Tree City for 24 years
Alexis Barker
NLJ Reporter
The city of Newcastle and the Newcastle Tree Board will celebrate Arbor Day by planting 25 trees near the baseball complex in Newcastle on May 10 at 2 p.m. It has been the tradition in Newcastle to plant trees for Arbor Day. As in previous years, one tree will have a time capsule buried with it, signed by all those who helped to plant the trees.
“This year the city got 25 trees, but our main goal is to get the junipers in; we have 15 of those,” said Lacey Sloan, a member of the tree board and manager of the Weston County Natural Resource District. “We need hands! We are hoping to have the holes already dug, so we will just be getting them in the ground and covering them up.”
Sloan said that the city has also purchased bur oak, northern red oak, pin oak, narrow leaf cottonwood and golden willow to be planted in the area.
“We are more or less going for some diversity of tree species. The only one we are “trying” is the northern red oak,” Sloan said. Some trees do better in different areas of town depending on the soil and moisture of the area, she said.
Newcastle has always put an emphasis on trees and 2019 marks the city’s 24th year as a Tree City, according to Sloan.

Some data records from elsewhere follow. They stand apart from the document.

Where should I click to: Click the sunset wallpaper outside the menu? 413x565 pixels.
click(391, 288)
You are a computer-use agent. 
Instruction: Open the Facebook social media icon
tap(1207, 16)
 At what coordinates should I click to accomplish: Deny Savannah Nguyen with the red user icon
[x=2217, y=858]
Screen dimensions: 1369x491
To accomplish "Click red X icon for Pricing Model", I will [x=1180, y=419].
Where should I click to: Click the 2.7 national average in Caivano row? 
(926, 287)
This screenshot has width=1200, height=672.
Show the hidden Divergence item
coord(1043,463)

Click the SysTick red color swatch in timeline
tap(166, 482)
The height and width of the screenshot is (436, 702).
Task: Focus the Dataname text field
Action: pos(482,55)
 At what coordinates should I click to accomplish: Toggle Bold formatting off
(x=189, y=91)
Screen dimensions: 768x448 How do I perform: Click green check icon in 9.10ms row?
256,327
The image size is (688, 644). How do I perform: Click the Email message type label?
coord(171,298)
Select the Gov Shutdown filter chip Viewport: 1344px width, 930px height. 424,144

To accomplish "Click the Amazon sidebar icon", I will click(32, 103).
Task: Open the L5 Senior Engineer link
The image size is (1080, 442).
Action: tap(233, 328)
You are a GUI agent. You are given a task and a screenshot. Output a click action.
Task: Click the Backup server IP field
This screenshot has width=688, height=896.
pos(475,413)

She said that a Tree City must have a tree board, tree care ordinance, a community forestry program with an annual budget of at least $2 per capita and an Arbor Day observance and proclamation.
For the past 10 years, Newcastle has received the Growth Award, meaning that the city was awarded 10 or more points for activities in categories such as education and public relations, partnerships, planning and management and tree planting and maintenance.
“We received over 10 points this year and that is what qualified for the Sterling Growth Award. Communities that receive the growth award for 10 years receive the Sterling Growth Award,” Sloan said. “We have met the requirements for the first award, and that is why we are getting the higher Sterling award.”
Sloan said that in 2018 only 17 cities across the country received the award and this year Newcastle will join a limited number of communities across the country receiving it.
Sloan said that trees are an important part of the beautification process in Newcastle and also provide habitat for animals and food for people and animals.